We trained an LDA model with 55 topics, choosing 55 topics based on a 5-fold cross-validation hyperparameter search procedure (see Methods, Fig. S4). This model yielded a cells-by-topics matrix with 30,870 rows (one for each cell after filtering out cells with too few peaks detected) and 55 columns, and a peaks-by-topics matrix with 32,214 rows (one for each peak after filtering out outlier high- and low-coverage peaks) and 55 columns (Fig. 3a). [Note that in the text we transpose the topics-by-peaks matrix and refer to it as the peaks-by-topics matrix for consistency with the cells-by-topics matrix.] We expected that differences in chromatin accessibility among cell types would be the largest source of covariation in the data, and thus that there would be many topics that corresponded to distinct cell types.

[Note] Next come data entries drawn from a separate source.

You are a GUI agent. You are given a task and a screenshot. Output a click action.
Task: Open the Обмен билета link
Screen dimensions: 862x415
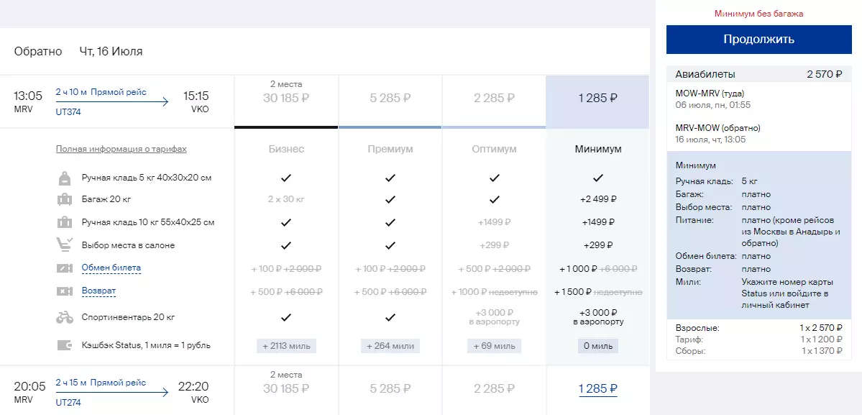tap(111, 268)
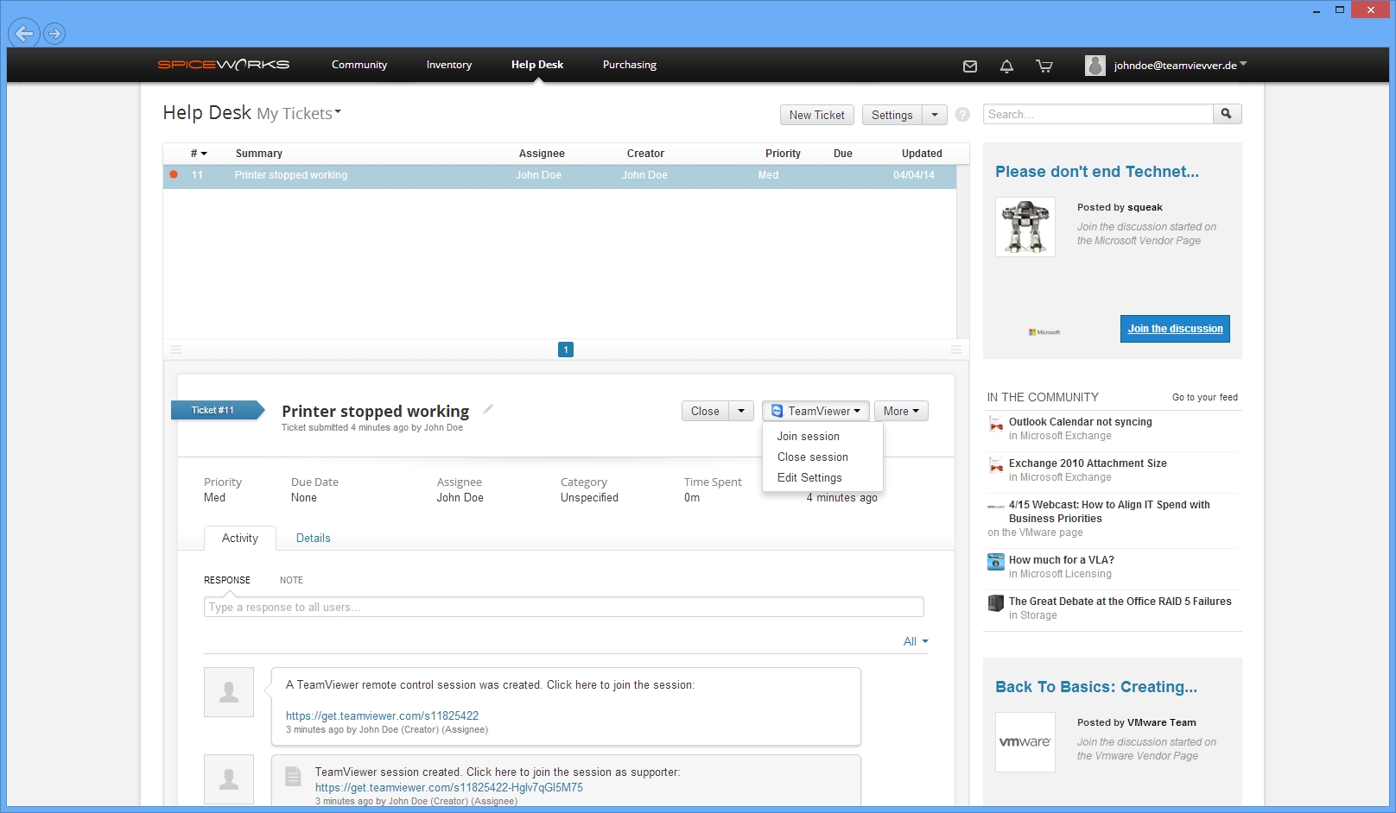
Task: Click the browser forward arrow
Action: coord(54,34)
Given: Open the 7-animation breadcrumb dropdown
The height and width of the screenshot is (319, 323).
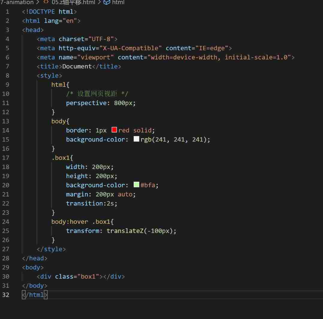Looking at the screenshot, I should click(16, 2).
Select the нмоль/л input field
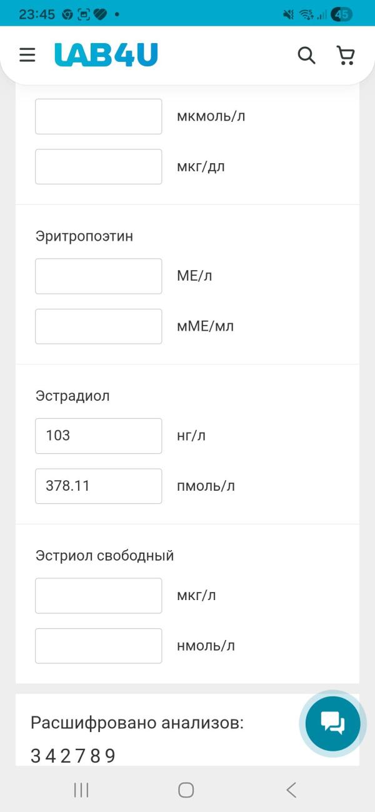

In order to look for topics that might distinguish cell types, we first tried to identify topics that did not seem to have particularly high probability in any subset of cells and remove those from consideration. For each topic, we ranked the cells by their probability for that topic, then took the mean topic probability distribution for the top 50 cells. We then calculated the similarity between the mean topic distribution and that of each of the top 50 cells by taking the dot product, and then took the average of those dot products to yield an average similarity for the top 50 cells. After examining the similarity distribution across all topics, we set a cutoff of 0.2 and removed 15 topics, leaving 40 topics (Fig. S6). Next, we assigned cells to clusters based on their highest-probability topic, and we refer to the resulting clusters of cells as “topic clusters”. Any cell with greater than 50% probability for one of the 40 topics was automatically added to that topic’s cluster. For any topic cluster with fewer than 150 cells, we attempted to assign unassigned cells (i.e. that had less than 50% probability for all topics) from the periphery based on their Euclidean distance from the centroid of the topic in LDA cells-by-topics coordinate space. After attempting to add unassigned cells, we removed three topics that still had fewer than 50 cells because they would have too little coverage for peak calling. Thus, using this procedure we assigned a total of 24,503 cells to 37 topic clusters for further analysis (Table 1).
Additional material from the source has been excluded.